What you need to do -
Gather every line in the data below that contains the string "Open" and copy each one out whole. Treat uppercase and lowercase letters as different.

Given data -
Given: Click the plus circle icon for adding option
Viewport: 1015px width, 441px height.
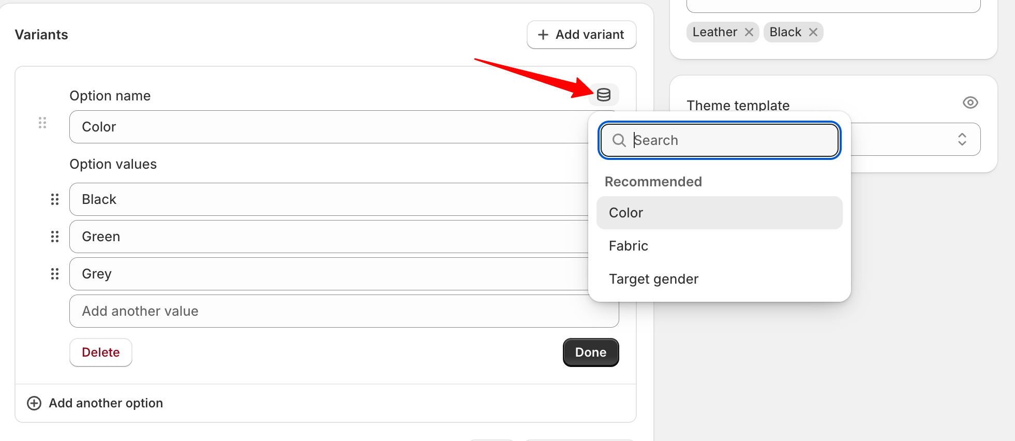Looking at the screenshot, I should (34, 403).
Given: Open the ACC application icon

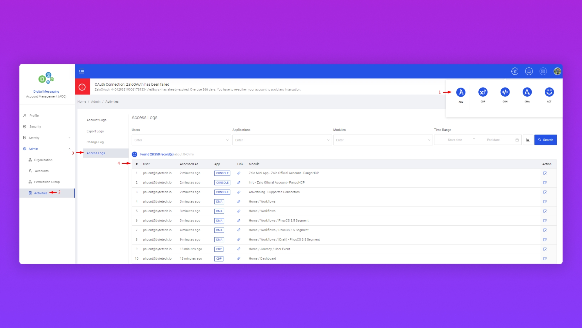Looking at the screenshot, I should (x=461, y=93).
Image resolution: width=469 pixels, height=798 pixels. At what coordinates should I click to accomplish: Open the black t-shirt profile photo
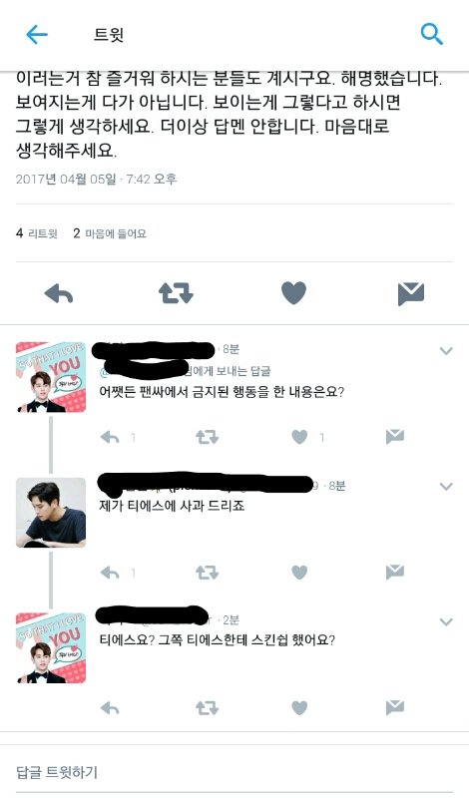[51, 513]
* * *
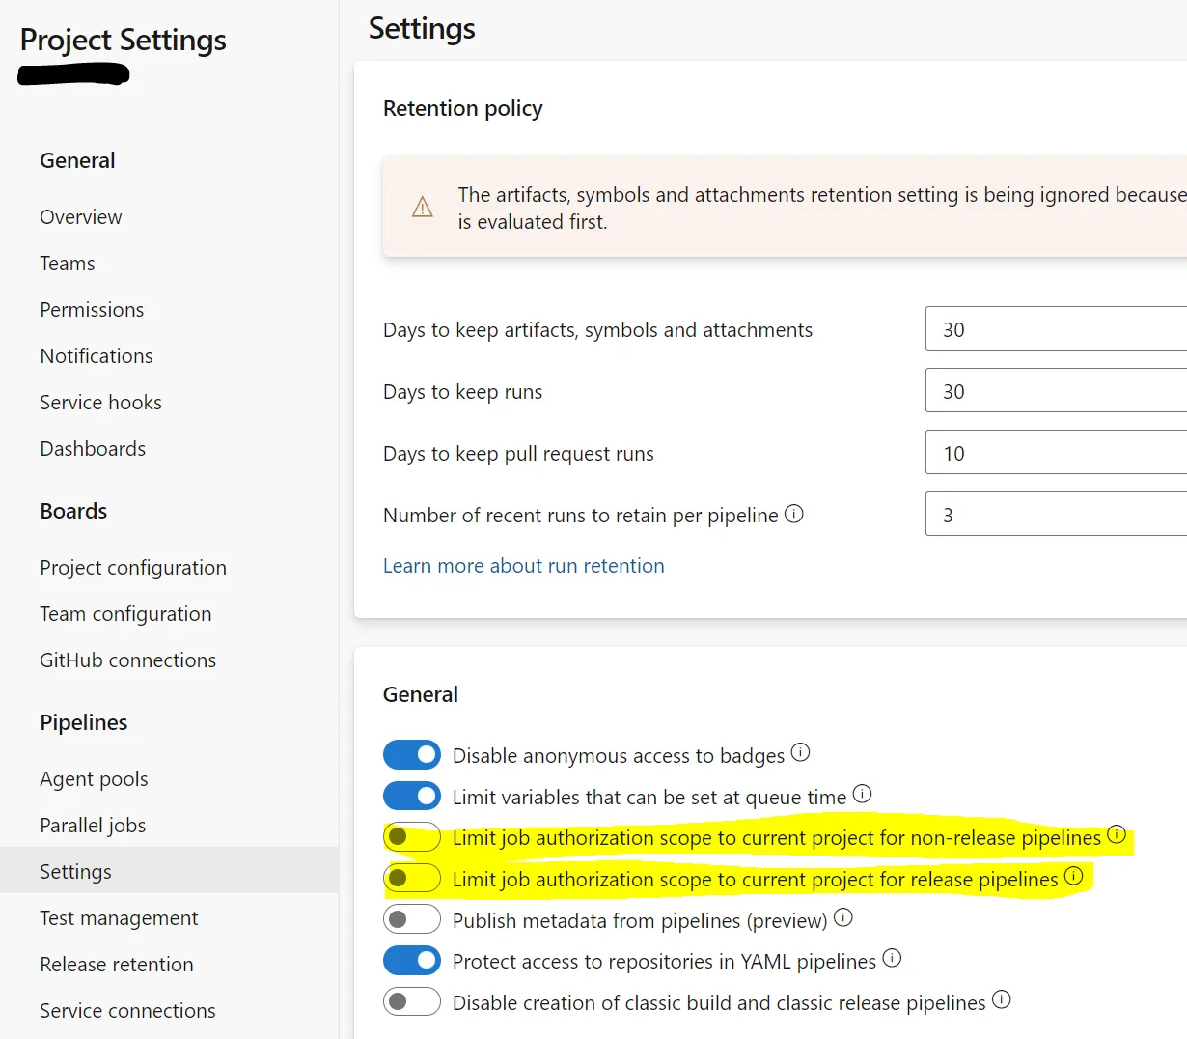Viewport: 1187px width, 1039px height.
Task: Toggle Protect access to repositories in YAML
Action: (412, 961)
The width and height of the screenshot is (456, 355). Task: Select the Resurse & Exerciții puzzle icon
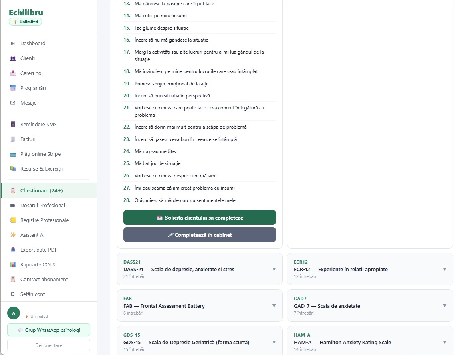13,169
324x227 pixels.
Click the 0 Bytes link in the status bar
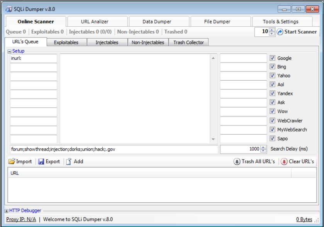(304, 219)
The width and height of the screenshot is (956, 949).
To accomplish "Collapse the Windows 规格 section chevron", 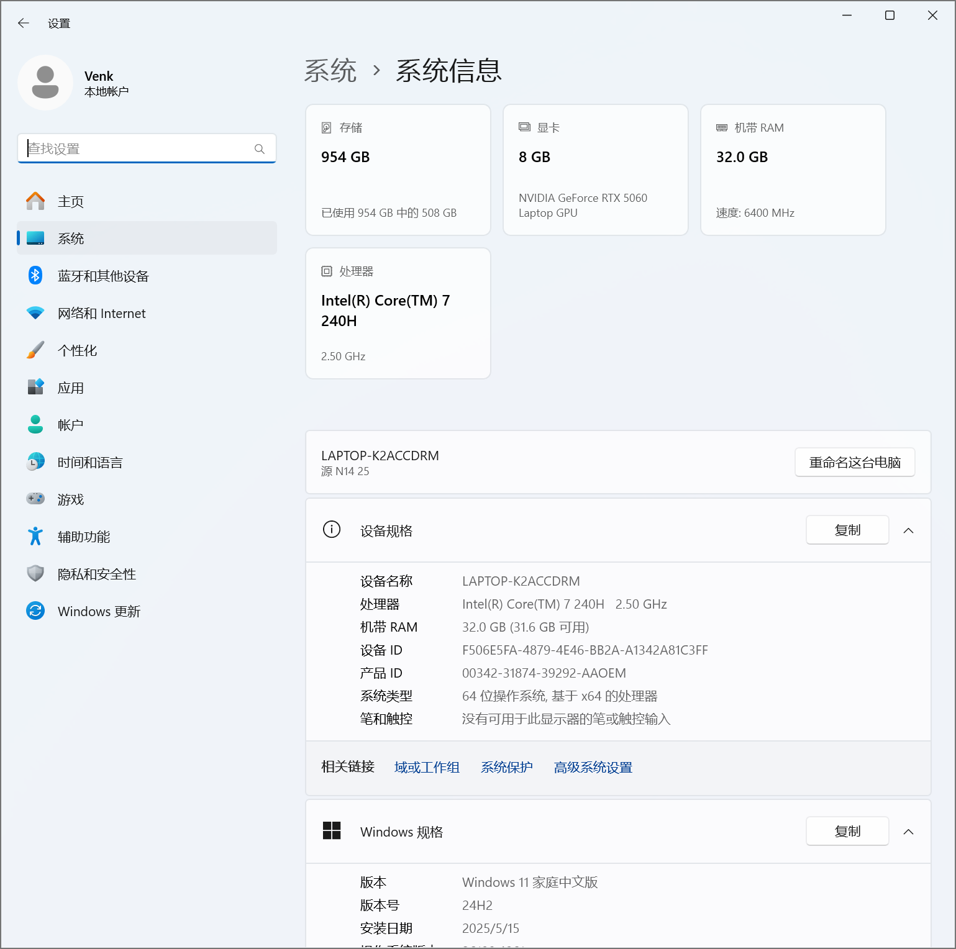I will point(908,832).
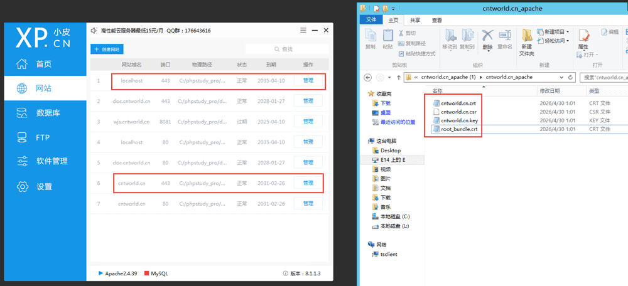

Task result -
Given: Open the ACC application icon
Image resolution: width=469 pixels, height=798 pixels. At what coordinates should I click to accomplish: Open the black t-shirt profile photo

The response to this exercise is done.